EXERCISE DESCRIPTION>
The expected output is the line bearing "[Sliding Skin Dual" followed by all remaining lines of the records, each restated word for word.

[Dataset items]
┄┄┄┄┄┄
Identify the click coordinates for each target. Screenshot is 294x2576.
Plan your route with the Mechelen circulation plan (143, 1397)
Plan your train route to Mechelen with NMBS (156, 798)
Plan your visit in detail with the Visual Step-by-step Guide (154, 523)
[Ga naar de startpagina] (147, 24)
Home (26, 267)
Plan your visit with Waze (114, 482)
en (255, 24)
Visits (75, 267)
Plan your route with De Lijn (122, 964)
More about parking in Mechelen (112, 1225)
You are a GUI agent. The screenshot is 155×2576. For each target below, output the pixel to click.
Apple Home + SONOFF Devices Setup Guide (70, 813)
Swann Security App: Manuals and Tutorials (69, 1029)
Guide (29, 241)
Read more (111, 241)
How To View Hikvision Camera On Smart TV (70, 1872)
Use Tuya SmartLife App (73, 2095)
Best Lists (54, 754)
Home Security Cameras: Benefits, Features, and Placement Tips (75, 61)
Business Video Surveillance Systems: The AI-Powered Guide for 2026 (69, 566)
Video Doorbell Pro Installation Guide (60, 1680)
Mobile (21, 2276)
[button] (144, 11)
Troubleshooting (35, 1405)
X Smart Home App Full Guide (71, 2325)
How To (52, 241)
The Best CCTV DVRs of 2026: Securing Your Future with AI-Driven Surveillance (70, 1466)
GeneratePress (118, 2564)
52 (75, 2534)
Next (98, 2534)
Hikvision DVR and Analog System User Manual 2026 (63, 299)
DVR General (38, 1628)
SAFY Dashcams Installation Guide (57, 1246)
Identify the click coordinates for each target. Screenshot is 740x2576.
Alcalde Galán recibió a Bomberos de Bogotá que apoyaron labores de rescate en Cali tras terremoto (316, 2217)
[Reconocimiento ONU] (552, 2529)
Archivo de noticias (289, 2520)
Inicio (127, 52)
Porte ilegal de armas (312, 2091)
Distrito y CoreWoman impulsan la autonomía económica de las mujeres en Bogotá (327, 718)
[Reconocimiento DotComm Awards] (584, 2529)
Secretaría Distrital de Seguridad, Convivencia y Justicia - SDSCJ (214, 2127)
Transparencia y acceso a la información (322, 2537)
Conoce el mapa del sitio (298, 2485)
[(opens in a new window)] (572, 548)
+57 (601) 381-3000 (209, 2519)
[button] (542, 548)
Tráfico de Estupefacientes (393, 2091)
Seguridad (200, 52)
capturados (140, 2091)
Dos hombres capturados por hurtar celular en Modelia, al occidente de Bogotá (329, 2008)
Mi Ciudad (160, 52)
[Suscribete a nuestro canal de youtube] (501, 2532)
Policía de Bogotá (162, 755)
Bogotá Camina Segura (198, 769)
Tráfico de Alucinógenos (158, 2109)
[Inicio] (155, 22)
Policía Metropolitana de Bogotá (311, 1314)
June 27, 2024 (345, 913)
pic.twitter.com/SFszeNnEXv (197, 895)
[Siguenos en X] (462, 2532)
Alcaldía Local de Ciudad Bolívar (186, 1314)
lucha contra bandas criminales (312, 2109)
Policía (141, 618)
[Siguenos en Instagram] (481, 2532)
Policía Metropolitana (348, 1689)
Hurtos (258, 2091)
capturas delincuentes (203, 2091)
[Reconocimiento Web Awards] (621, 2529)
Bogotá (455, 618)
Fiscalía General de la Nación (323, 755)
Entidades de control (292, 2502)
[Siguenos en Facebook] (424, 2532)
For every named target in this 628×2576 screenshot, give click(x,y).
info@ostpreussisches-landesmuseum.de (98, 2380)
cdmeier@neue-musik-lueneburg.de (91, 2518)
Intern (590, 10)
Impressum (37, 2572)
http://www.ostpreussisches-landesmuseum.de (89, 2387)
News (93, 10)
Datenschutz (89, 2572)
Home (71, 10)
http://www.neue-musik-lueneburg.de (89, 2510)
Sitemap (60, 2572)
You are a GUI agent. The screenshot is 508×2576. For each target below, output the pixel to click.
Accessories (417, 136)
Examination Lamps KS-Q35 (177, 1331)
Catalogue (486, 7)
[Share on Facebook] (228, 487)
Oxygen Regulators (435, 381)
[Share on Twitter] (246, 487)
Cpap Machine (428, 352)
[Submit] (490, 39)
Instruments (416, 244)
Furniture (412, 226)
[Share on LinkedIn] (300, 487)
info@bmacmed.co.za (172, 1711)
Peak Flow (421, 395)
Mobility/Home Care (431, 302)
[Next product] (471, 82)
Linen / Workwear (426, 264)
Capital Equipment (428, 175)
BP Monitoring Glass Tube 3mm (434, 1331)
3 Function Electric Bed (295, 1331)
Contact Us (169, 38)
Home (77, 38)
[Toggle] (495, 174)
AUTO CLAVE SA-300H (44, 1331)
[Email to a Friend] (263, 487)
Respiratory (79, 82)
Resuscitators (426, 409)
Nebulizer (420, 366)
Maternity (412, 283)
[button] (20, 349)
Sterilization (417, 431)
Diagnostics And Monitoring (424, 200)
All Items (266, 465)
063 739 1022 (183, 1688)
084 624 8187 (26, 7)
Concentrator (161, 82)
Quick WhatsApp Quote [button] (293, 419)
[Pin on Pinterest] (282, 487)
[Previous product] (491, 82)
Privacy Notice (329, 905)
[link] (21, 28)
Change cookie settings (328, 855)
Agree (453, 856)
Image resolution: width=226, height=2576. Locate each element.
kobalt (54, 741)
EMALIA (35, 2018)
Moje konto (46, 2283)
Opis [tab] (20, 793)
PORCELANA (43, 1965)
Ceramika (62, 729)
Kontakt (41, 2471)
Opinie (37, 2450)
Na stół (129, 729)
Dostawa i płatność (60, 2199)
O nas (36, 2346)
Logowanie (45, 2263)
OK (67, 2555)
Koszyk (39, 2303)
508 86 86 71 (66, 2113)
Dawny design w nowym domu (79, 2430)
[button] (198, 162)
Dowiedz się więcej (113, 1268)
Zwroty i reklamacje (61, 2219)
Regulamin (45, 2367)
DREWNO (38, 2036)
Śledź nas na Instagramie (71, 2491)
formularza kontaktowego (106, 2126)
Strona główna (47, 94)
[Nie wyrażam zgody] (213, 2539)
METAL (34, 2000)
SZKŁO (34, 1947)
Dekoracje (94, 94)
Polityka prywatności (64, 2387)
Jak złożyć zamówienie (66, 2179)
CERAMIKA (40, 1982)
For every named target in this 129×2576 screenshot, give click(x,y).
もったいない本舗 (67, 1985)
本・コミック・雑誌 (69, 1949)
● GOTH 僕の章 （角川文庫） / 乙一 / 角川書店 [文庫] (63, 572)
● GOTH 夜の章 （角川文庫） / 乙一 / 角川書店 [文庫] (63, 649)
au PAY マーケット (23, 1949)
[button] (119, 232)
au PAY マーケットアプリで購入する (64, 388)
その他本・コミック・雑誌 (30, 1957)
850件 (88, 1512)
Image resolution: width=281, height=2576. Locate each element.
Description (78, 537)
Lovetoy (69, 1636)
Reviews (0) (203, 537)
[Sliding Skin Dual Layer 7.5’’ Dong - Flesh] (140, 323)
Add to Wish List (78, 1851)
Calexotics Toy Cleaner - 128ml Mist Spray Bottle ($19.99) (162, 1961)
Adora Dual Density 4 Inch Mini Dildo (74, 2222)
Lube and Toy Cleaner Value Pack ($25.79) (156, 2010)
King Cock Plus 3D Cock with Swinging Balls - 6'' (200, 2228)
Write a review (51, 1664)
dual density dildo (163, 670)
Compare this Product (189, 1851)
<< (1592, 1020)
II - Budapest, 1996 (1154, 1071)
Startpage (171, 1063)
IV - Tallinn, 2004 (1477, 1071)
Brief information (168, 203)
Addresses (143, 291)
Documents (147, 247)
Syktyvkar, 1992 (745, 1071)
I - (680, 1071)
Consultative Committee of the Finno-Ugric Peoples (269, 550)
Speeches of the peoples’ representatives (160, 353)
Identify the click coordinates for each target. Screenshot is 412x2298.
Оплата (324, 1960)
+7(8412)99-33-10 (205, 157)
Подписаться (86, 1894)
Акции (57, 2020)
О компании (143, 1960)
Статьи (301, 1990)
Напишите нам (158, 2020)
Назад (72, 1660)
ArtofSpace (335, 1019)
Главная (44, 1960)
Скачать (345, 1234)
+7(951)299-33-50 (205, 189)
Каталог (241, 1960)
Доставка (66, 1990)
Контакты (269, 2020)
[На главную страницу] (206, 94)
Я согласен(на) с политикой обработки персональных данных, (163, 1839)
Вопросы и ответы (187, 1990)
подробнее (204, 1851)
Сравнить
┄┄┄┄┄┄
SOLUTION TO THIS TASK>
[Sliding Skin Dual Layer 7.5’’ Dong - Flesh] (140, 323)
Add to Wish List (78, 1851)
Calexotics Toy Cleaner - 128ml Mist Spray Bottle ($19.99) (162, 1961)
Adora Dual Density 4 Inch Mini Dildo (74, 2222)
Lube and Toy Cleaner Value Pack ($25.79) (156, 2010)
King Cock Plus 3D Cock with Swinging Balls - 6'' (200, 2228)
Write a review (51, 1664)
dual density dildo (163, 670)
Compare this Product (189, 1851)
<< (1592, 1020)
II - Budapest, 1996 (1154, 1071)
Startpage (171, 1063)
IV - Tallinn, 2004 (1477, 1071)
Brief information (168, 203)
Addresses (143, 291)
Documents (147, 247)
Syktyvkar, 1992 (745, 1071)
I - (680, 1071)
Consultative Committee of the Finno-Ugric Peoples (269, 550)
Speeches of the peoples’ representatives (160, 353)
Identify the click coordinates for each target. Screenshot is 412x2298.
Оплата (324, 1960)
+7(8412)99-33-10 (205, 157)
Подписаться (86, 1894)
Акции (57, 2020)
О компании (143, 1960)
Статьи (301, 1990)
Напишите нам (158, 2020)
Назад (72, 1660)
ArtofSpace (335, 1019)
Главная (44, 1960)
Скачать (345, 1234)
+7(951)299-33-50 (205, 189)
Каталог (241, 1960)
Доставка (66, 1990)
Контакты (269, 2020)
[На главную страницу] (206, 94)
Я согласен(на) с политикой обработки персональных данных, (163, 1839)
Вопросы и ответы (187, 1990)
подробнее (204, 1851)
Сравнить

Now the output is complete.